Beautifully produced, The Critic’s Part delivers a hefty selection of Wystan Curnow’s art criticism. He has been barracking for and explaining ‘‘the new’’ for the last 40 years. His descriptions, of events and performances, of the space and feel of many ephemeral installations, are detailed, effectively atmospheric and imaginable. Curnow remarks that perhaps all art should be reviewed as though it were impermanent; and it is true that there is a pay-off in terms of images and objects being ‘fixed’.

There is significant writing on internationally regarded New Zealand artists like Len Lye and Colin McCahon. There are interesting reflections on the uneven development of the visual arts and literature. Curnow’s writings allow one to gauge the similar yet different responses of Australia and New Zealand to the changes these decades saw.

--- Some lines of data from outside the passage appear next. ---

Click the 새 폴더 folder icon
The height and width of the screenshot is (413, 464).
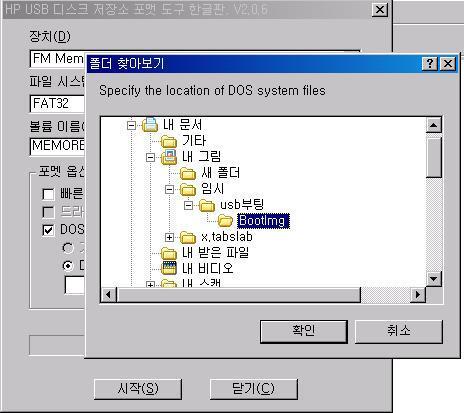click(188, 173)
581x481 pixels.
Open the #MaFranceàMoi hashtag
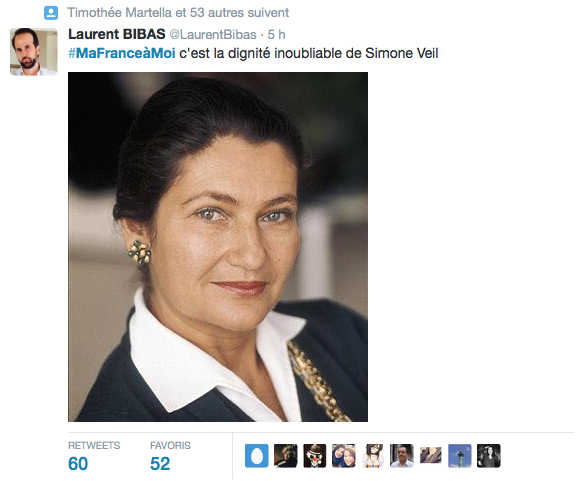pyautogui.click(x=122, y=53)
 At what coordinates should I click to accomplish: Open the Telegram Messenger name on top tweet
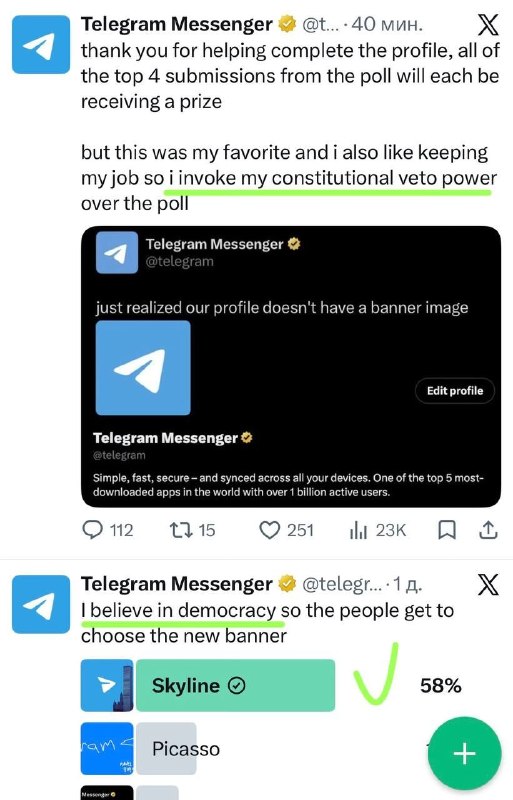177,24

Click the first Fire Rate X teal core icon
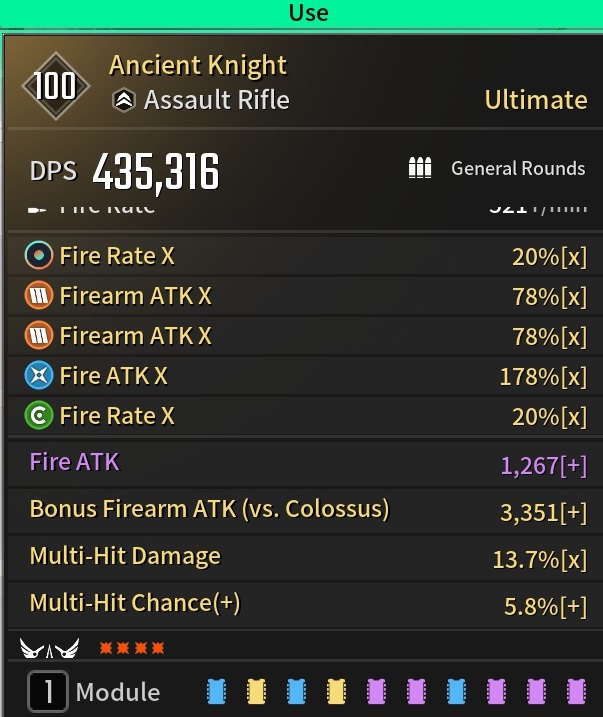(39, 255)
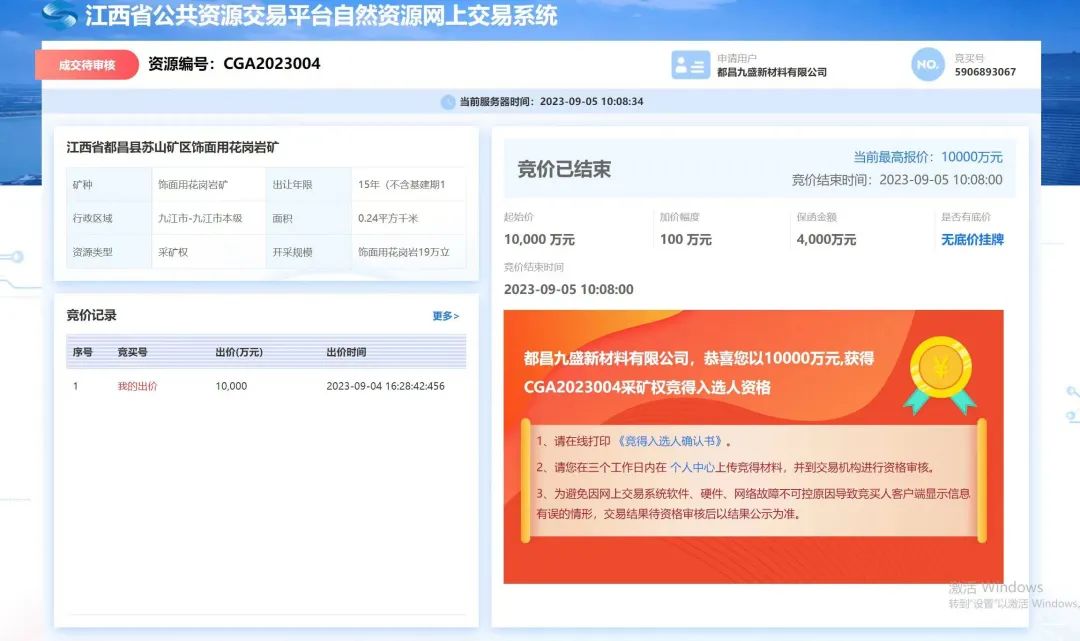Click the 序号 column header
This screenshot has width=1080, height=641.
coord(82,352)
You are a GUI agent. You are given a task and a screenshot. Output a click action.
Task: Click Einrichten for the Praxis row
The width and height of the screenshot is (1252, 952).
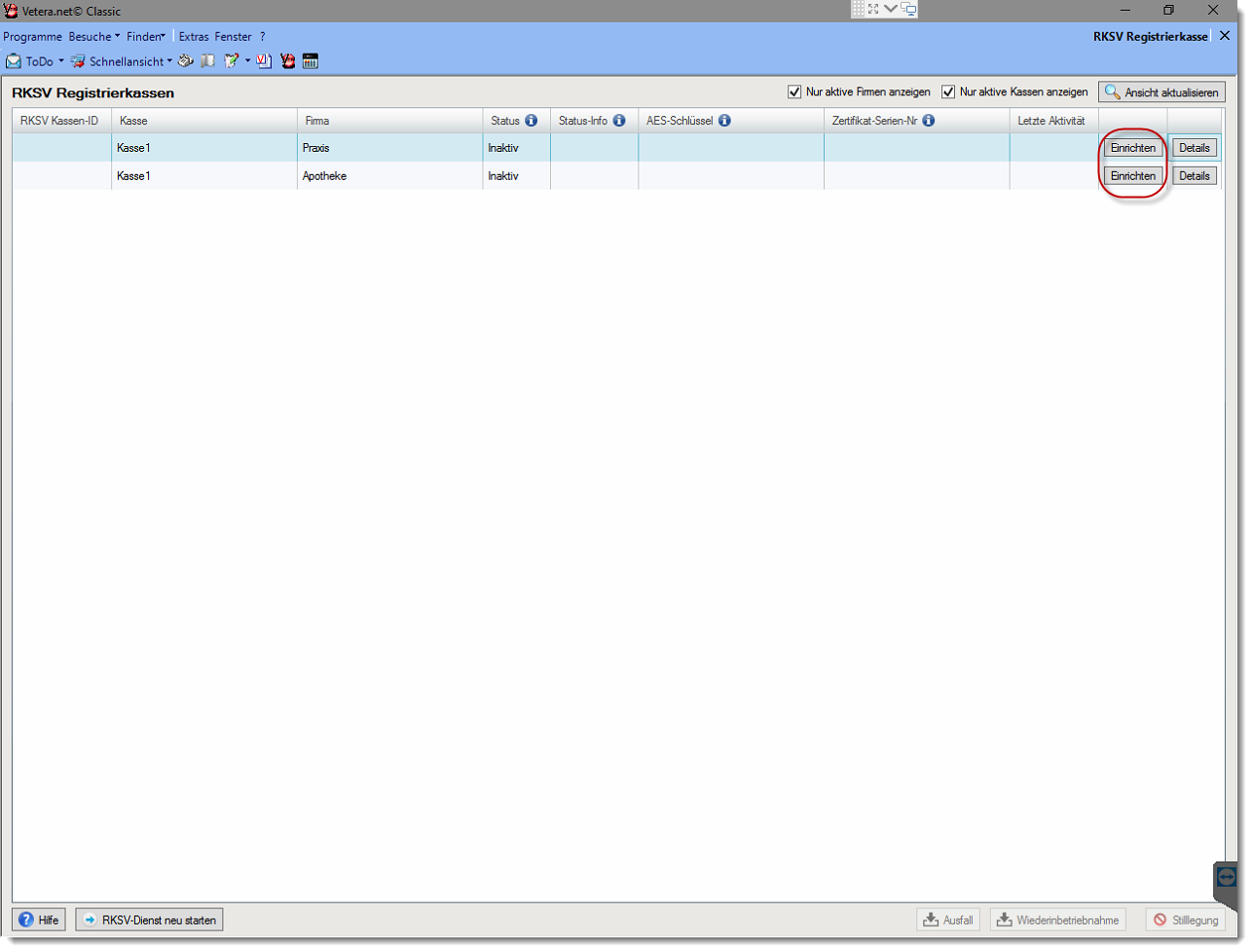pyautogui.click(x=1132, y=148)
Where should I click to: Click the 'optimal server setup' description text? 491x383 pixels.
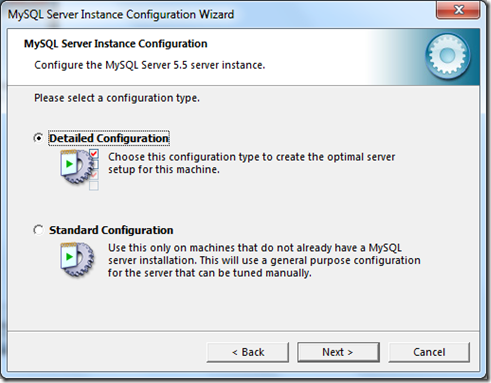(x=251, y=163)
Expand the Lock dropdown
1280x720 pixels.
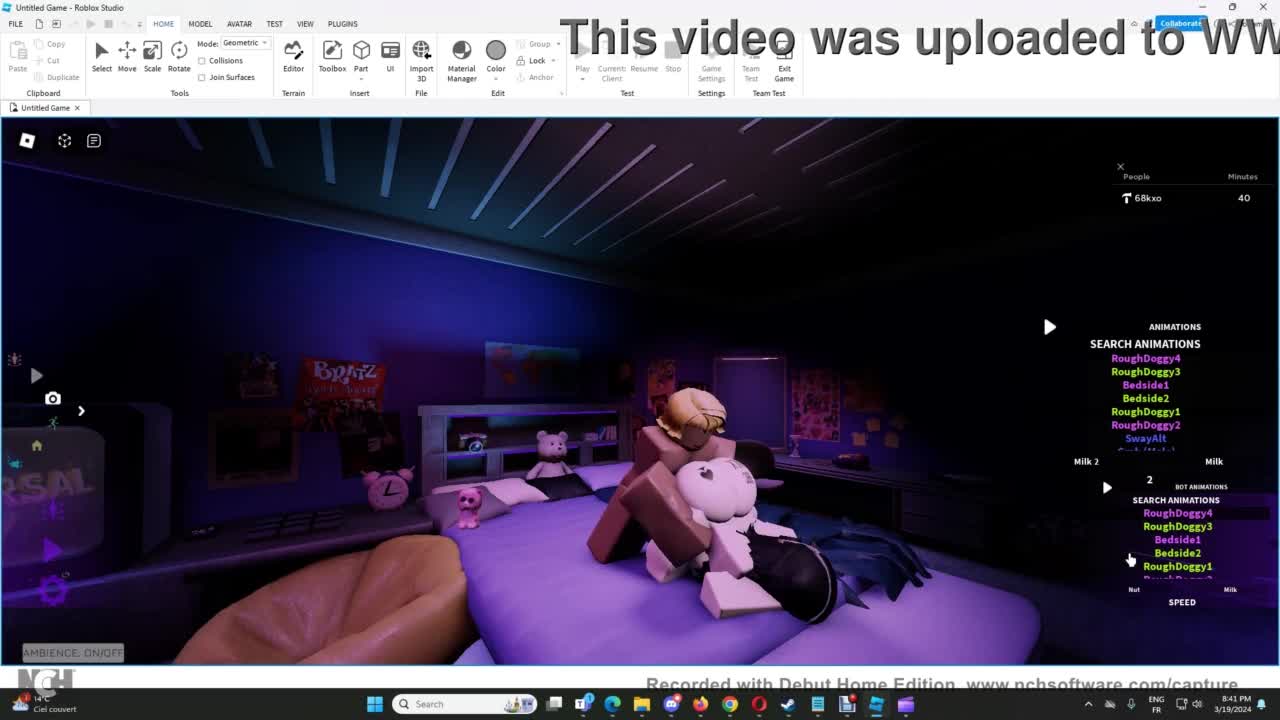[553, 61]
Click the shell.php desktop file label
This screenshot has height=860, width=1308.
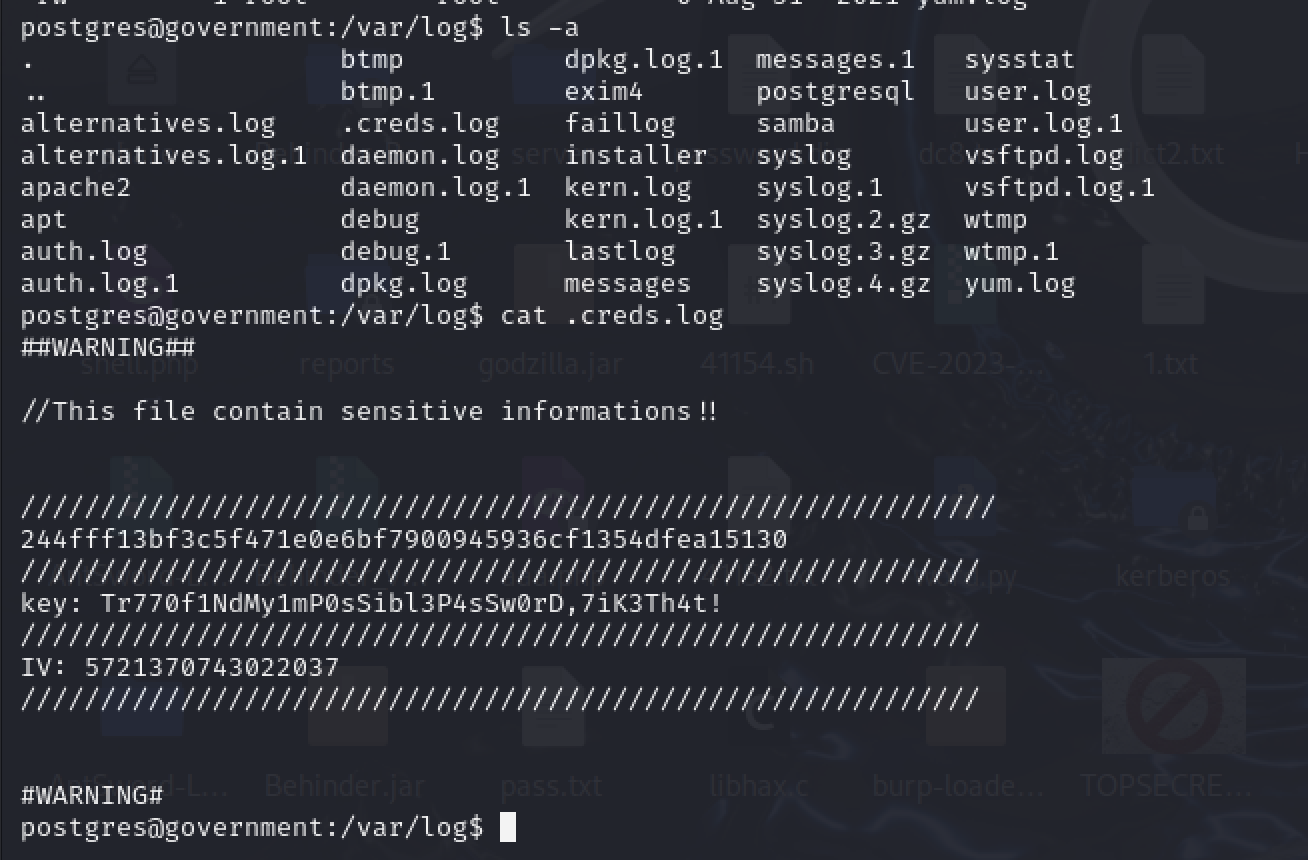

The two countries are not strictly parallel universes – but both are much exercised by the fact of their distance from the dominant centres of the art world. How to get its attention? How to feel equal to it? Were these tiny ‘‘universes’’ exactly parallel, who, here, would be Curnow’s equivalent? There is no exact fit.

Curnow urges a distinctly hallowed conception of art and the artist. He can come across early in his career as a stern and overbearing Jesuit professing his ‘‘disappointment’’ at ‘‘the lack of generosity’’ shown by a putative thoughtless and ungrateful New Zealand public. It is amusing, and of course ‘‘a bit much’’. People will have put up with this in exchange for something intelligent to read: his exposition of difficult art can be pleasingly clear. His position can also be absurdly elitist and, in a prissily churchy language, the critic intones on the need for the provision of ‘‘psychic space’’ and security for ‘‘the artist’’. Presumably, readers were both incredulous and delighted.